▶ [SELECTED EXTRACT]:

--

Super-Early MS Treatment Best
Permanent Disability Delayed by Betaseron After First MS-Like Event
WebMD News Archive
June 1, 2007 -- Treat a disease even before it's diagnosed? Yes, if the disease is multiple sclerosis, new research shows.
An MS diagnosis is complex and often depends on more than one attack of neurological symptoms such as limb weakness or blurred vision. Doctors tend to take a year or more to make the diagnosis, and only then make treatment decisions.
Now a new study shows that it's not enough to treat multiple sclerosis as soon as it's diagnosed. The time to start treatment is when you've had a single MS-like event, says Mark S. Freedman, MD, FRCPC, director of the MS research center at the University of Ottawa in Ontario, Canada.
"The first paradigm shift came at the end of the 1990s, when we learned that waiting for MS to progress was too late, and we started treating MS earlier -- usually soon after confirming the diagnosis," Freedman tells WebMD. "Now we see you have to start when you think you have MS. This is the new paradigm shift in MS treatment."
That "startling" conclusion comes from compelling data Freedman reported today at the Consortium of Multiple Sclerosis Centers annual meeting in Washington. Freedman also reported some of the data at last month's meeting of the American Academy of Neurology in Boston.

--

▶ [DATASET EXTRACT]:
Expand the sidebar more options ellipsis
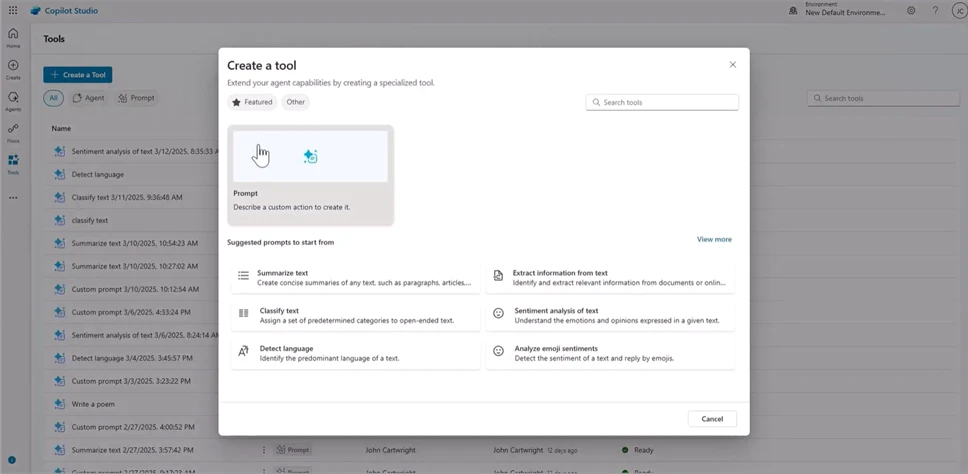This screenshot has height=474, width=968. [13, 197]
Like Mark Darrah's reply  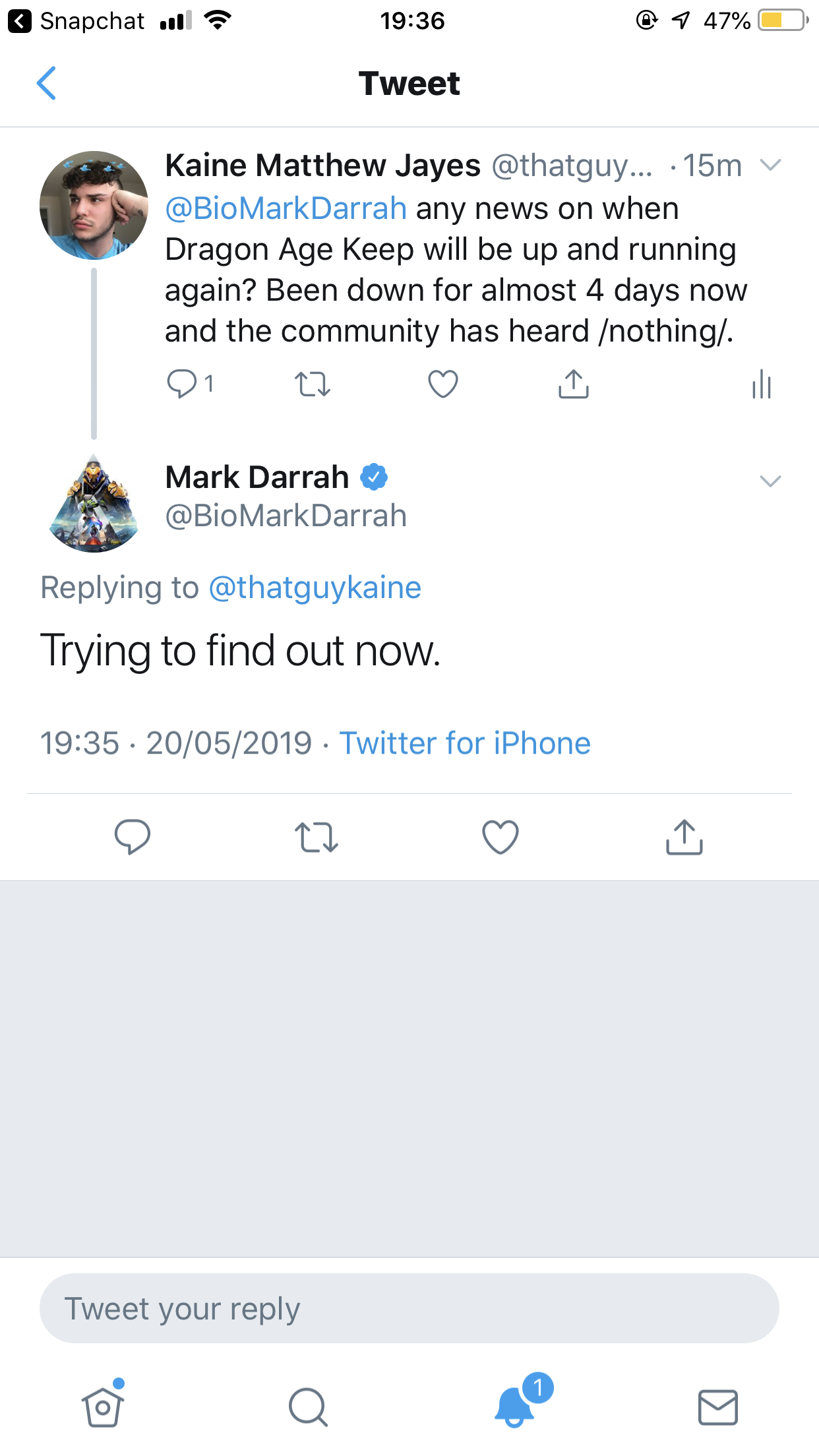click(x=500, y=837)
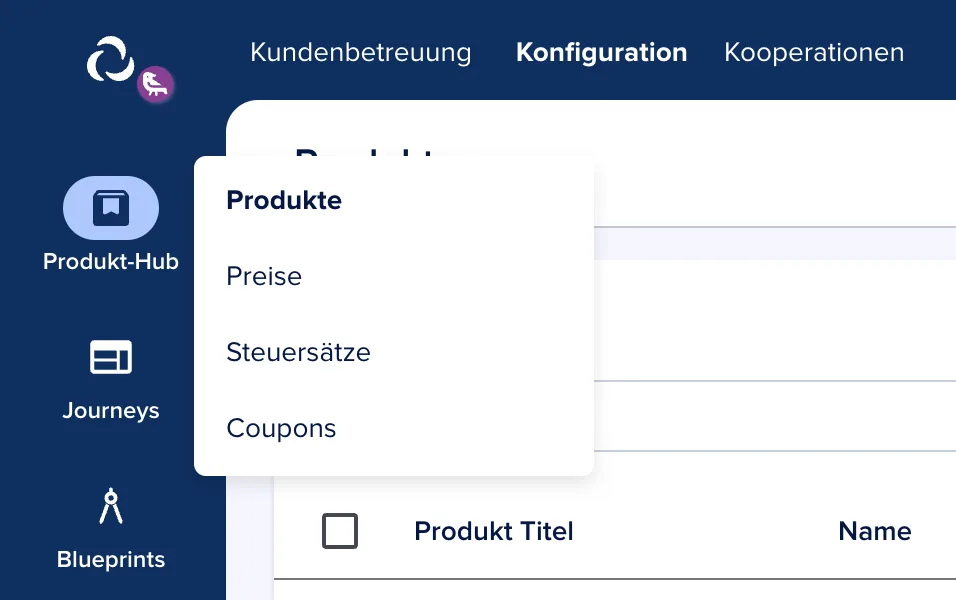This screenshot has height=600, width=956.
Task: Switch to the Konfiguration tab
Action: point(601,52)
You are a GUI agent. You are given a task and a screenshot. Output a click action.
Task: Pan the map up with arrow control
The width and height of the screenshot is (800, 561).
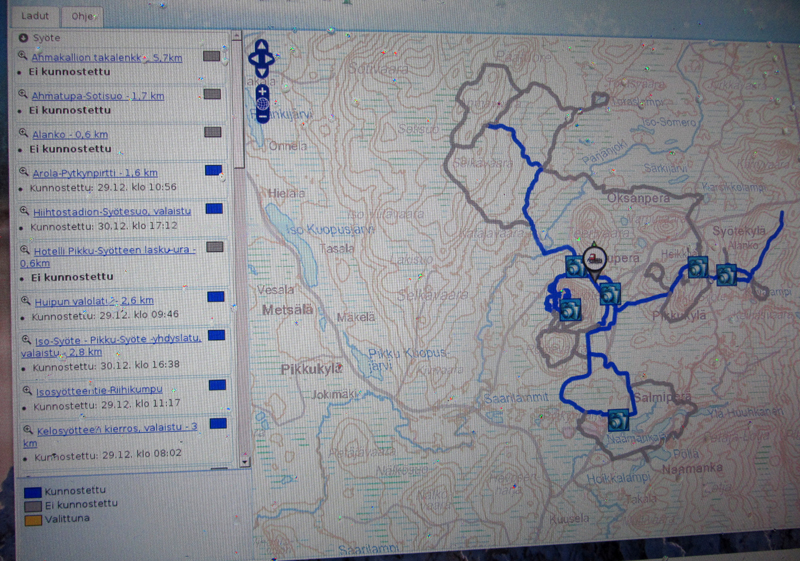pyautogui.click(x=262, y=46)
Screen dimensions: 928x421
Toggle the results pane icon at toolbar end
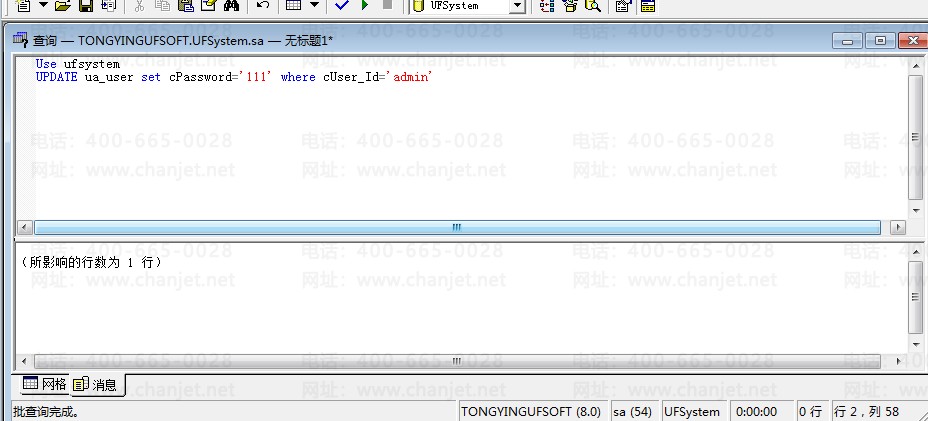pos(648,5)
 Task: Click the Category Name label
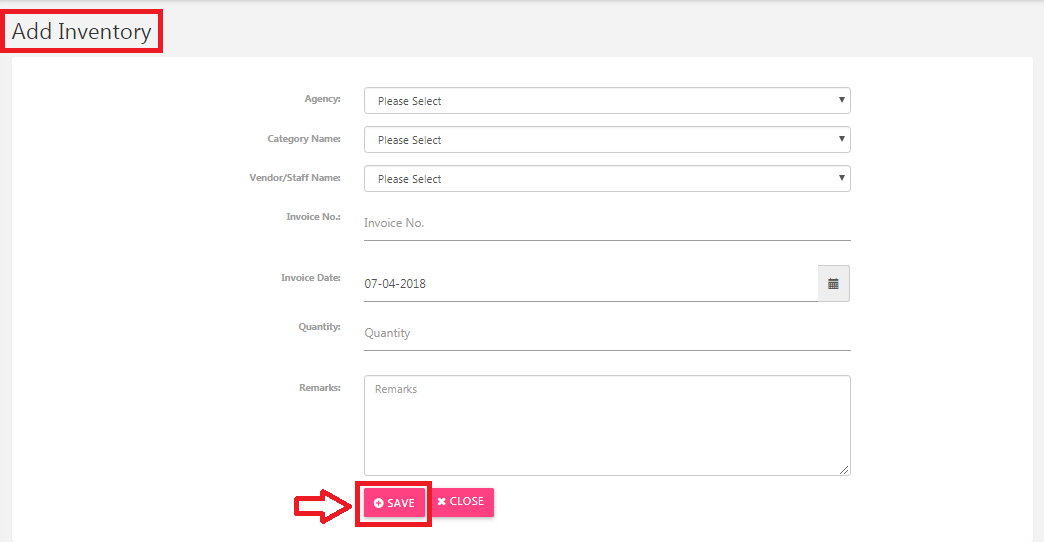point(304,138)
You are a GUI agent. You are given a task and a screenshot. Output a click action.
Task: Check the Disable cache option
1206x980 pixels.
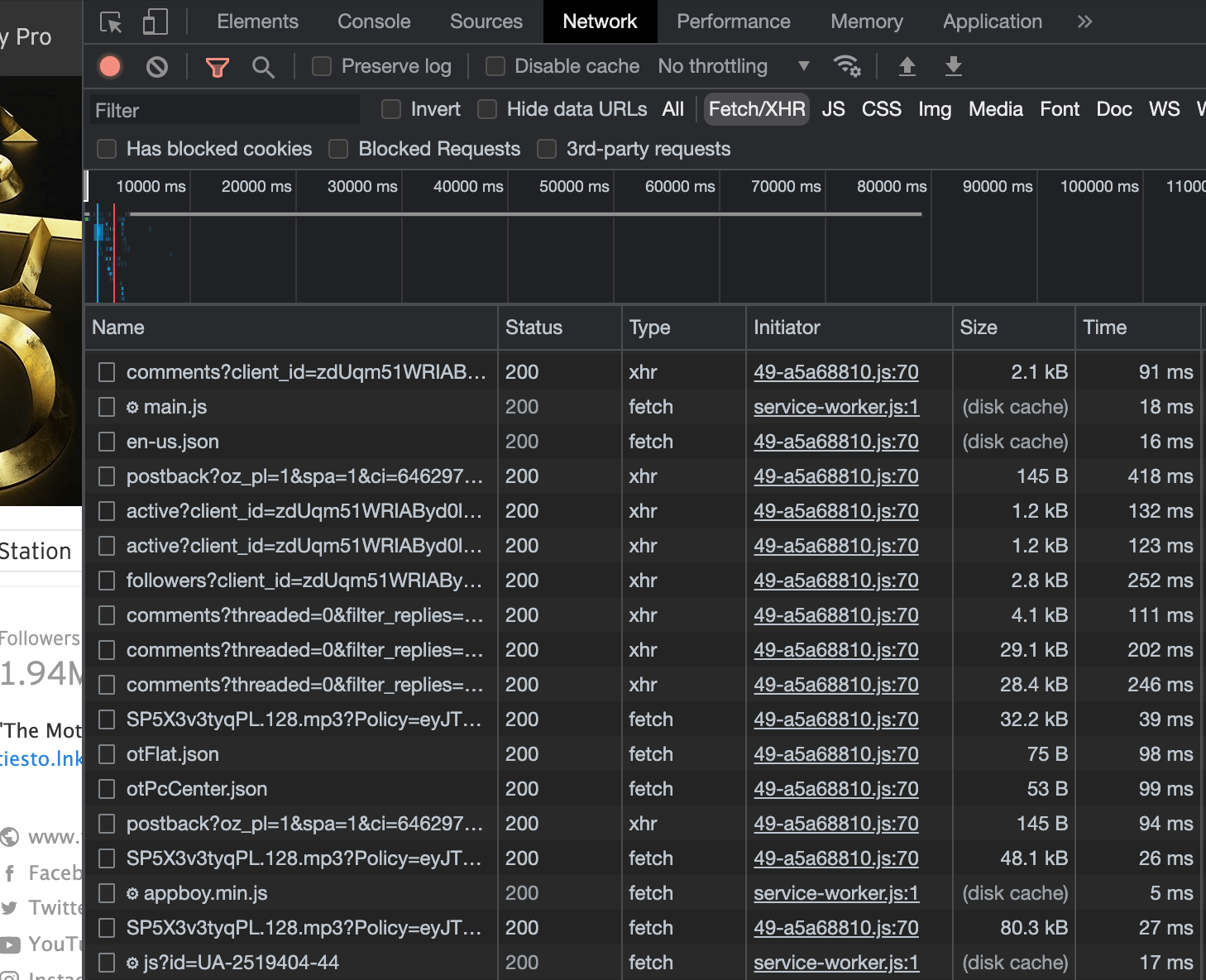click(495, 66)
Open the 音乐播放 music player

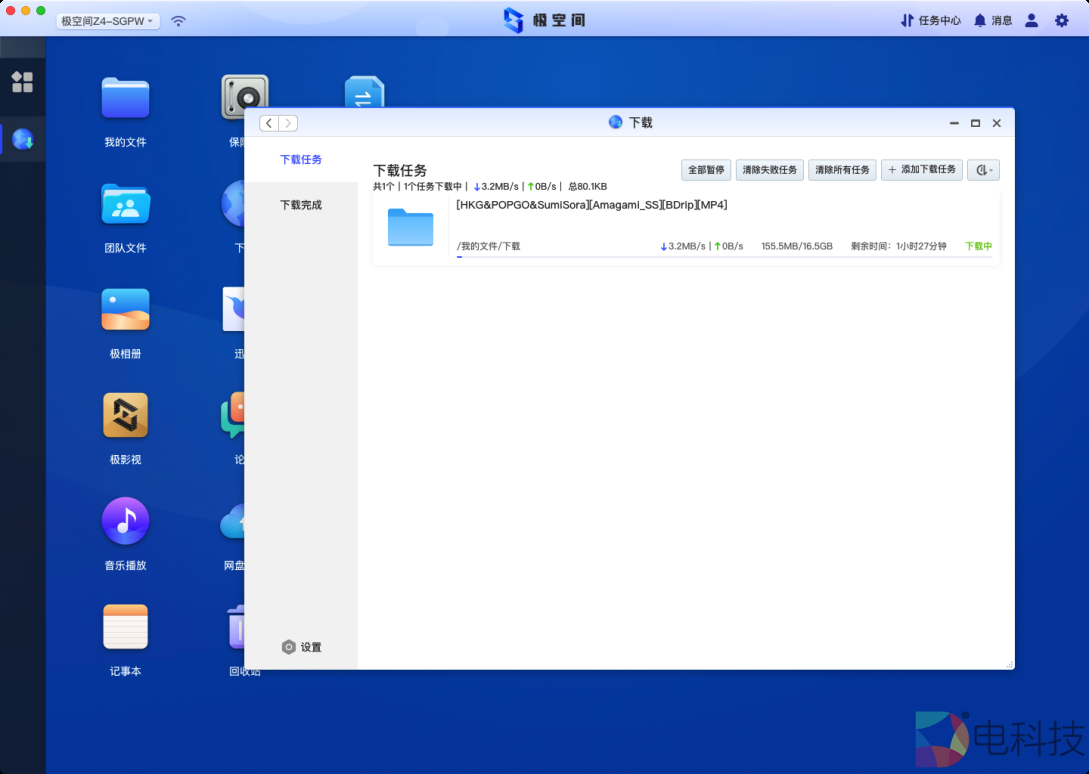click(125, 520)
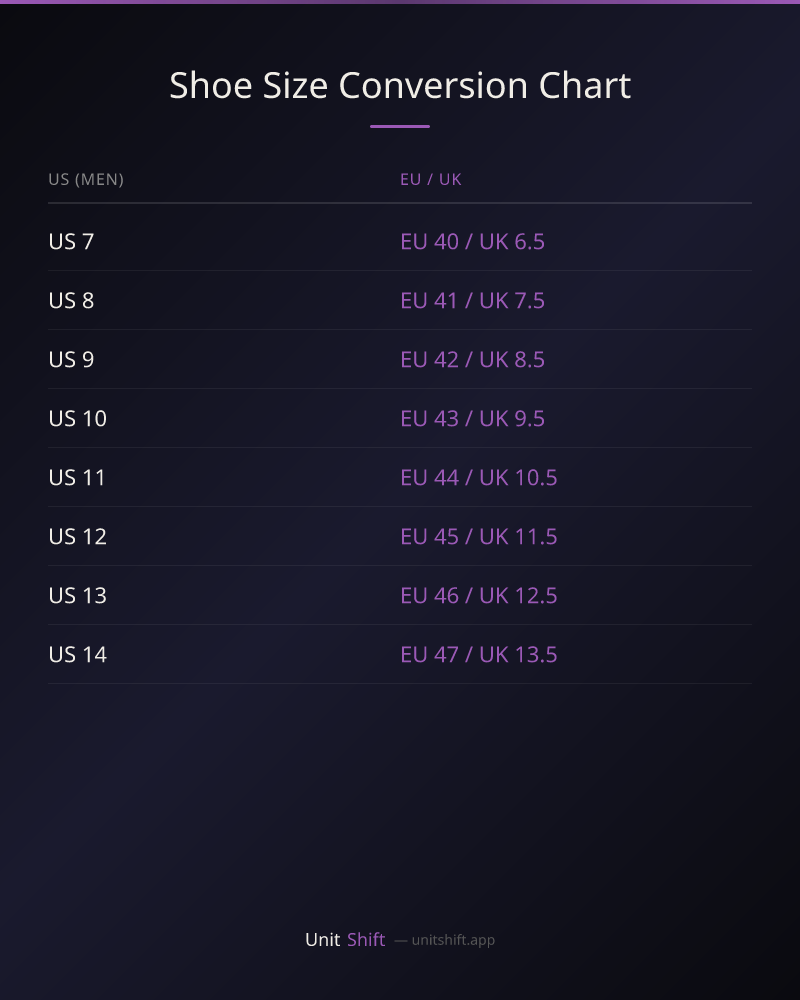
Task: Click the EU / UK column header
Action: pos(431,179)
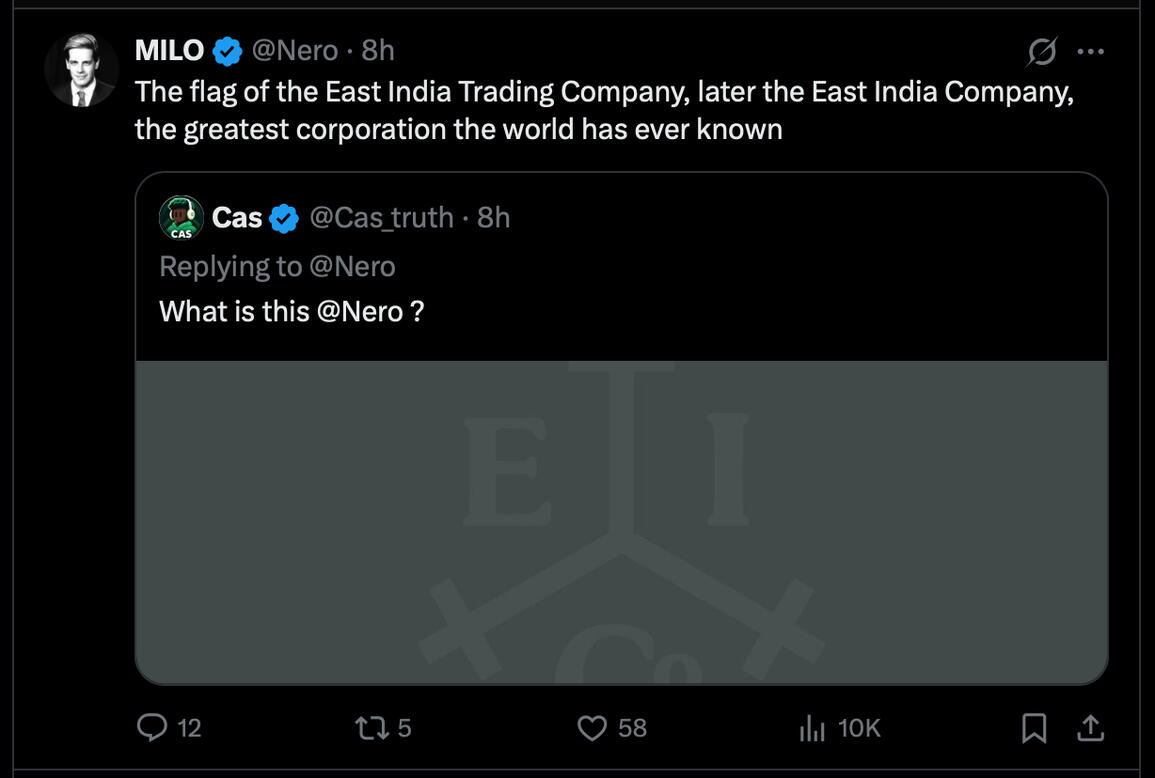Click the MILO display name
The image size is (1155, 778).
point(169,50)
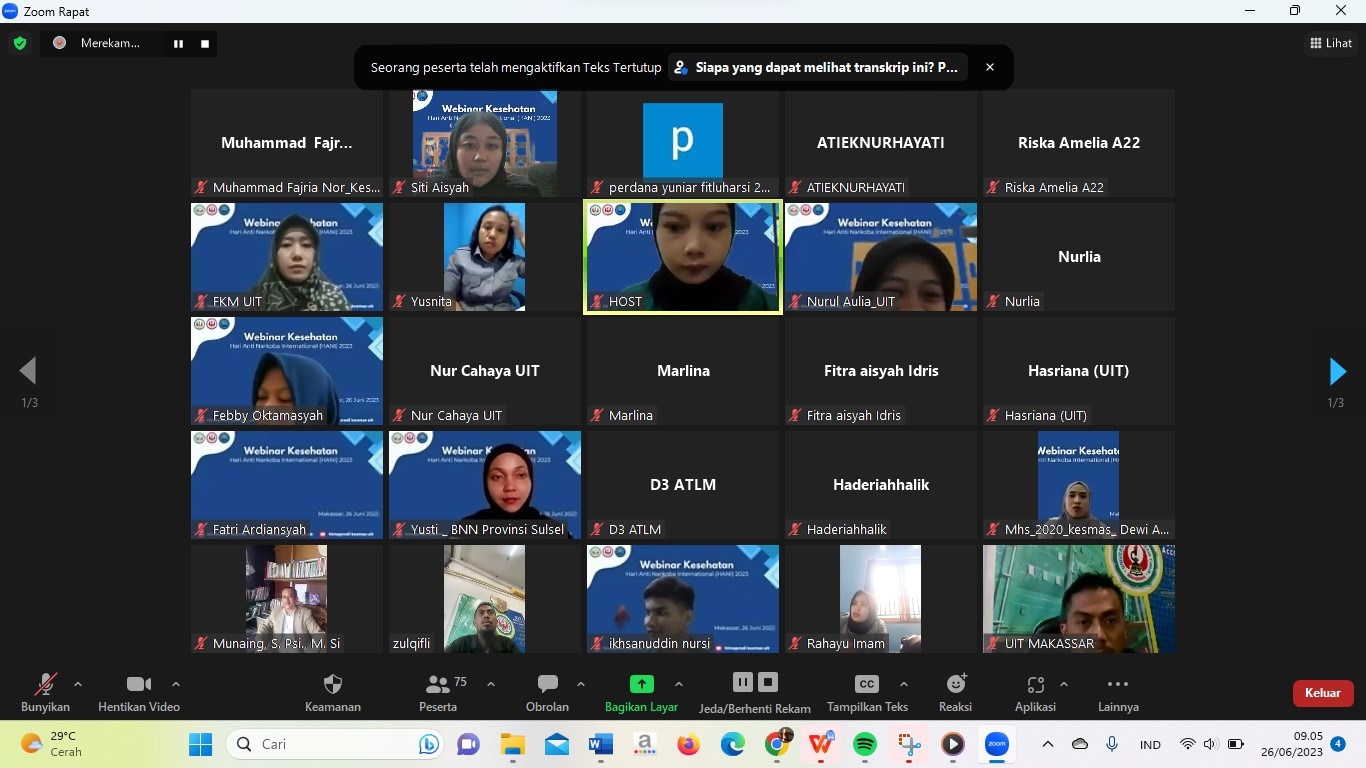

--

▶ [WORK INSTRUCTION A]:
Reproduce the early MS treatment article from "An MS diagnosis" up to and including "make treatment decisions.".
▶ [WORK INSTRUCTION B]:
According to the early MS treatment article, where did Freedman report his data on the day the piece came out?
The items have nothing to do with the early MS treatment article.

▶ [TASK RESPONSE A]:
An MS diagnosis is complex and often depends on more than one attack of neurological symptoms such as limb weakness or blurred vision. Doctors tend to take a year or more to make the diagnosis, and only then make treatment decisions.

▶ [TASK RESPONSE B]:
At the Consortium of Multiple Sclerosis Centers annual meeting in Washington.